**ページ本文:**
* * * *
コンサート音源のノイズ除去と整音をしていると、普段の制作とはまったく別の神経を使っていることに気づきます。
音を良くしたい、整えたい、という気持ちよりも先に、「この音はどこまで触っていいのか」という問いが常に頭にあります。

ノイズ除去もかけすぎると問題が出ます。
ノイズを取りにいったはずなのに、残響まで一緒に削ってしまい、ホールの空間が詰まったように感じることがあります。
音はきれいなのに、息苦しい。
そんな状態になってしまうと、もう「整っている」とは言えません。

一方で、EQにも別の怖さがあります。
コンサート録音では、たった1dB動かしただけで、距離感や空間の印象が変わり、違和感が生まれることがあります。
* * * *
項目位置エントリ
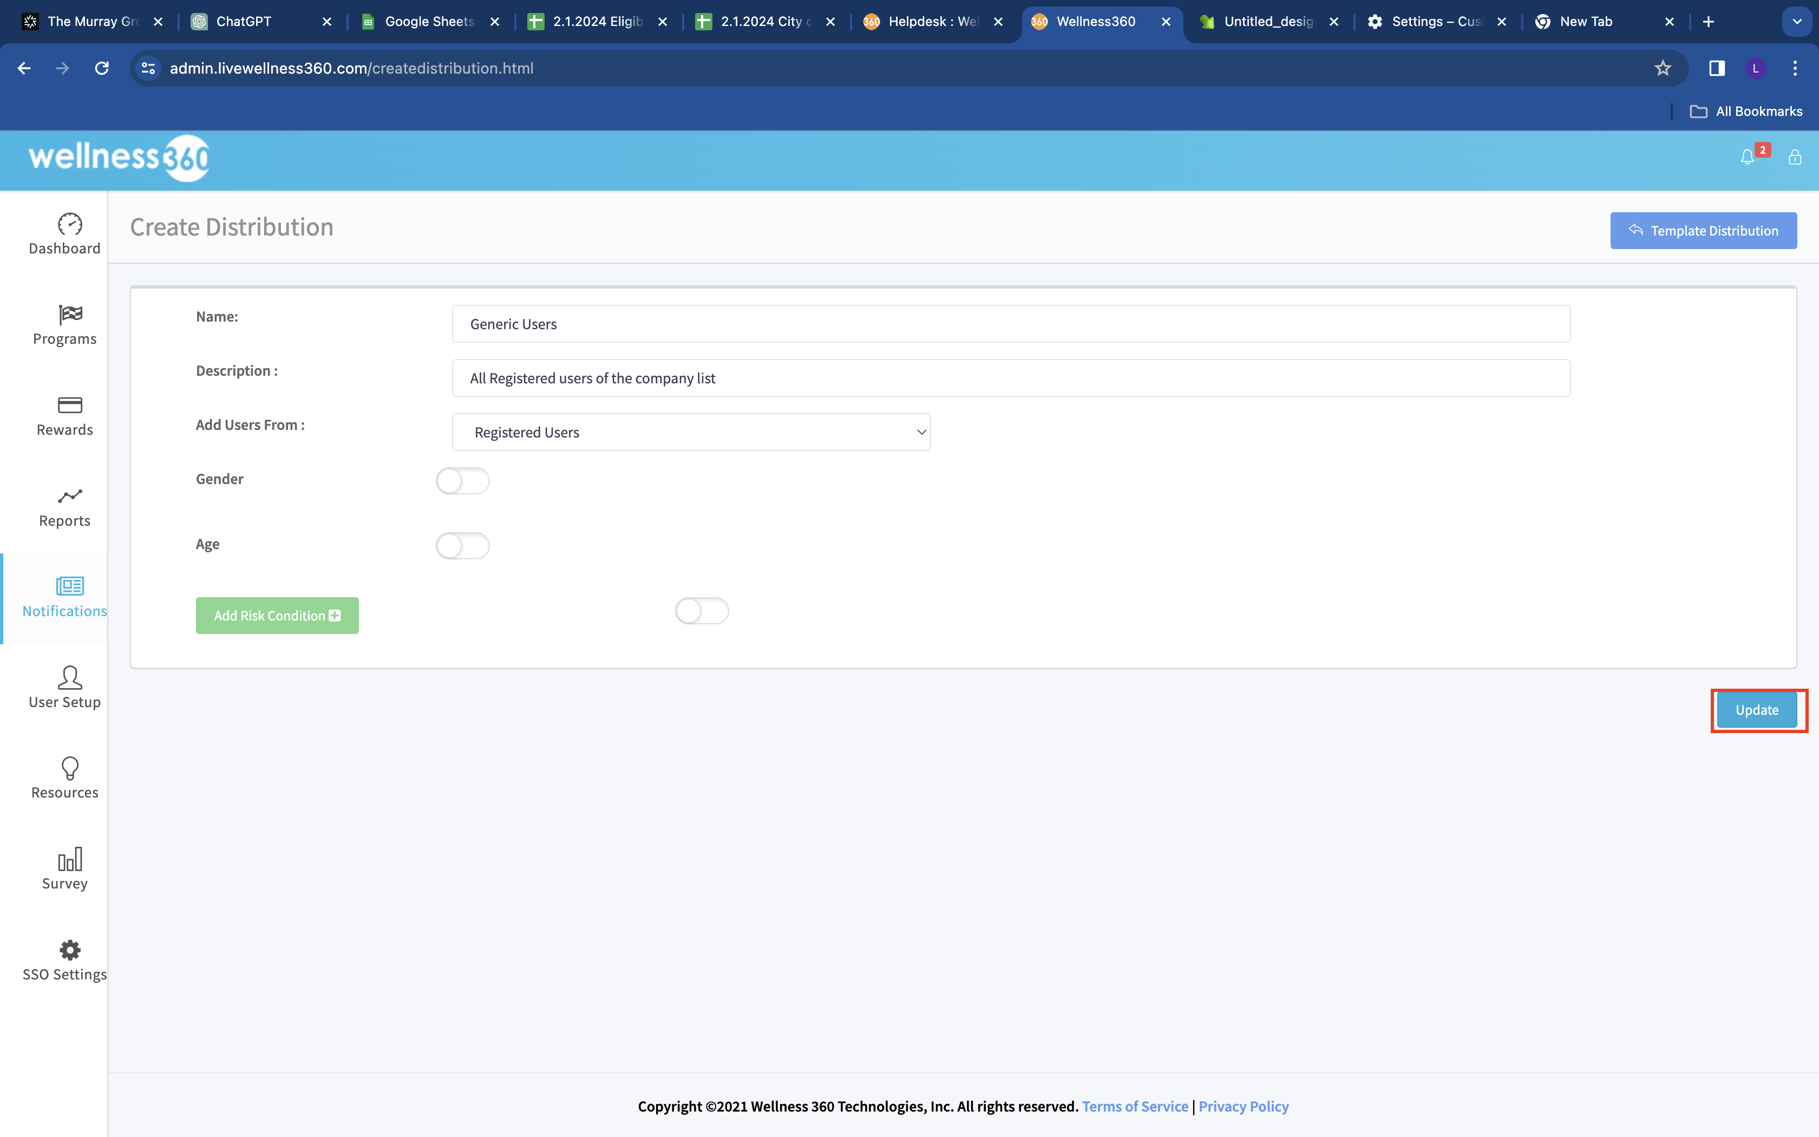
Task: Enable the Gender toggle switch
Action: point(462,481)
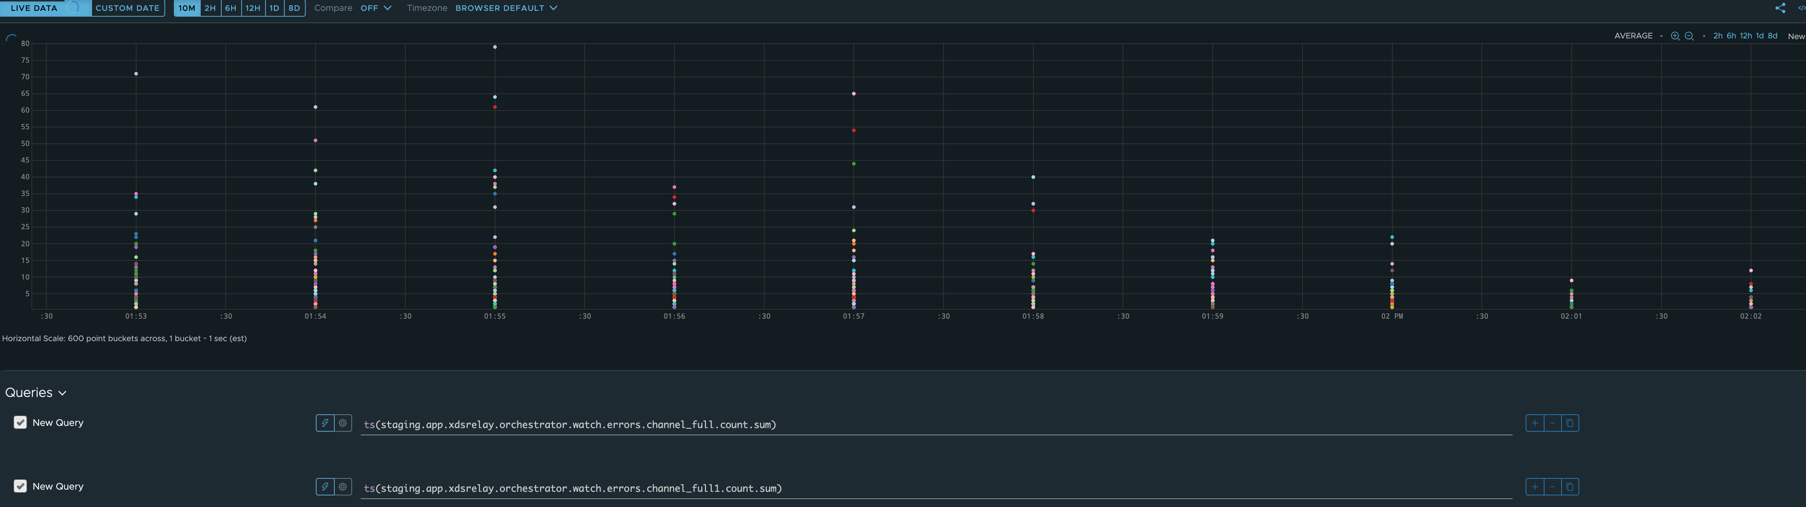Click the gear settings icon on the second query
Screen dimensions: 1806x507
click(x=343, y=487)
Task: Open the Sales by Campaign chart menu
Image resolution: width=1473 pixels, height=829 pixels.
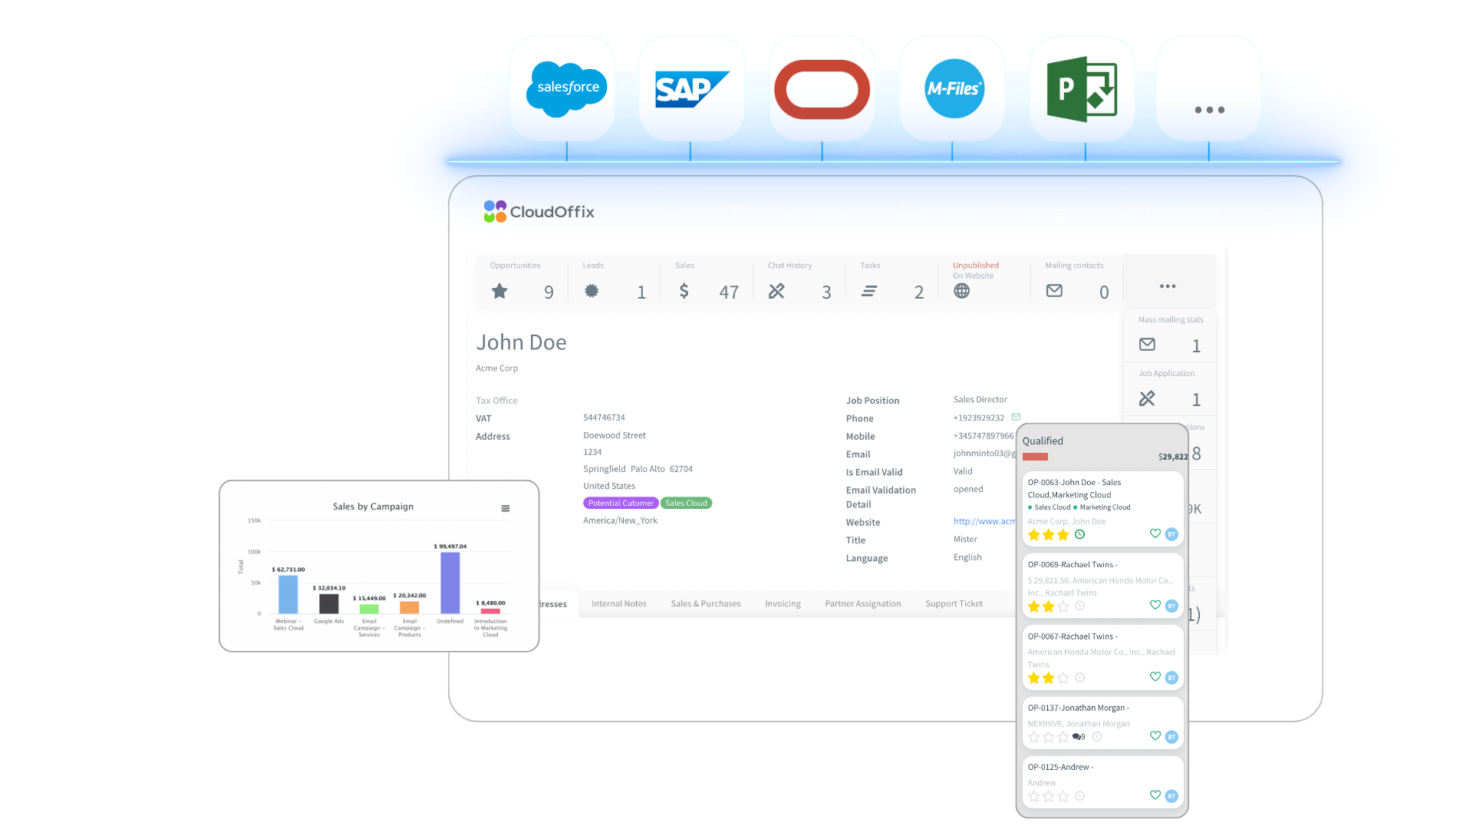Action: [505, 507]
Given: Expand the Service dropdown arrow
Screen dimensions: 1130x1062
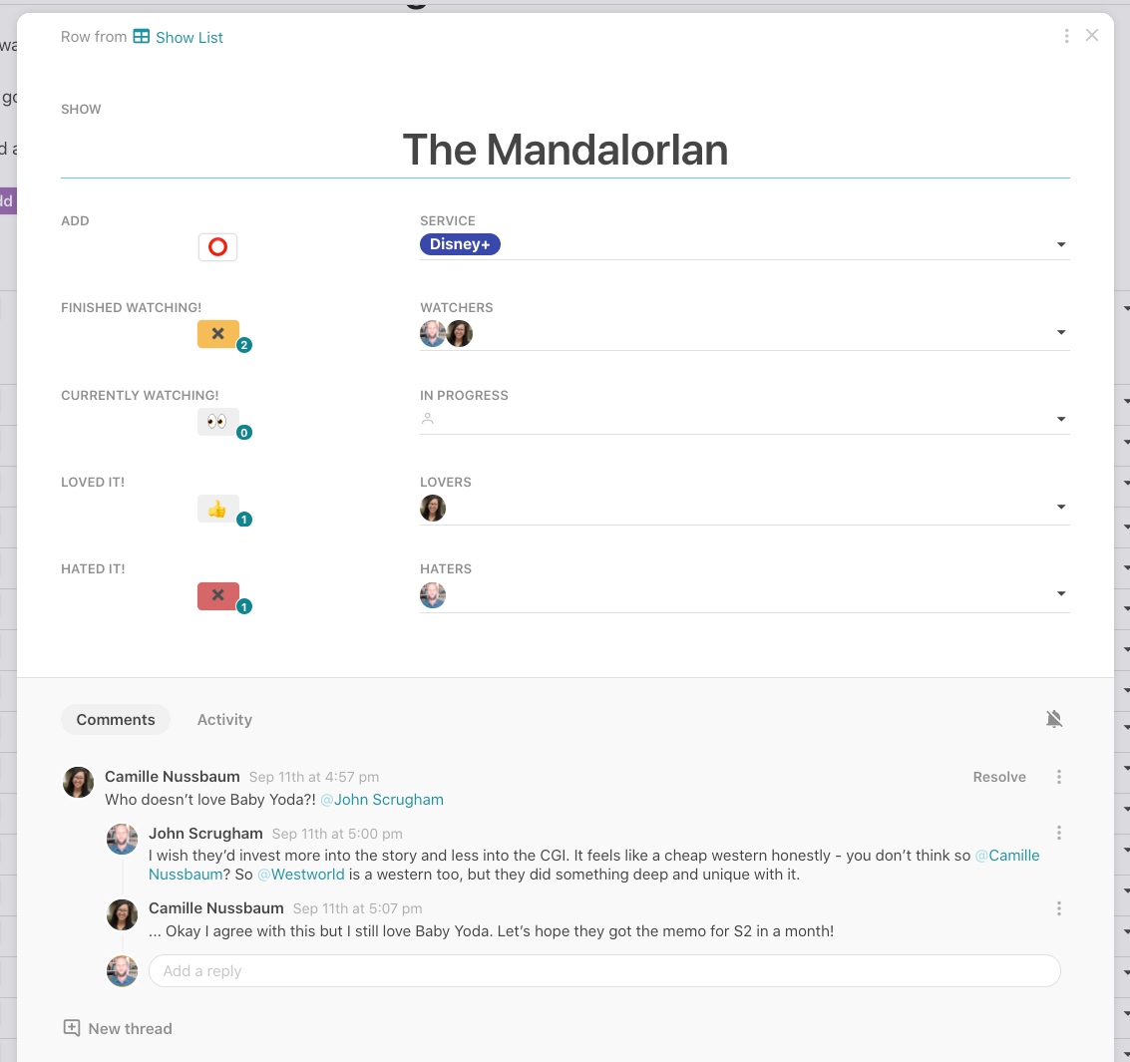Looking at the screenshot, I should [x=1061, y=245].
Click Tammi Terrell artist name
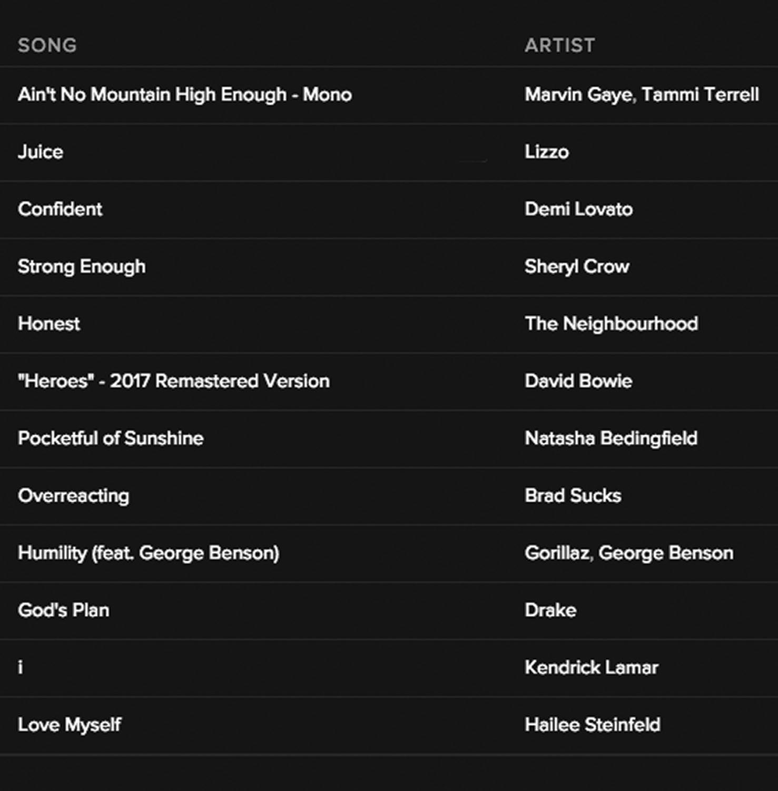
* * * *
**課題:** コンサート音源の整音についての本文を、最後の文のあとから書き継いでください。

**課題の結果:**
ホールの響きや空気感が、すでに一つの完成した音像として録られているからこそ、少しの操作が大きな変化になってしまうのだと思います。

ノイズを消しすぎないこと。
音色を動かしすぎないこと。
CedarであってもEQであっても、その塩梅を探る作業は思った以上に繊細です。

コンサート音源の整音では、「足す」よりも「壊さない」ことのほうがずっと難しい。
作業のたびに、その当たり前を確認させられています。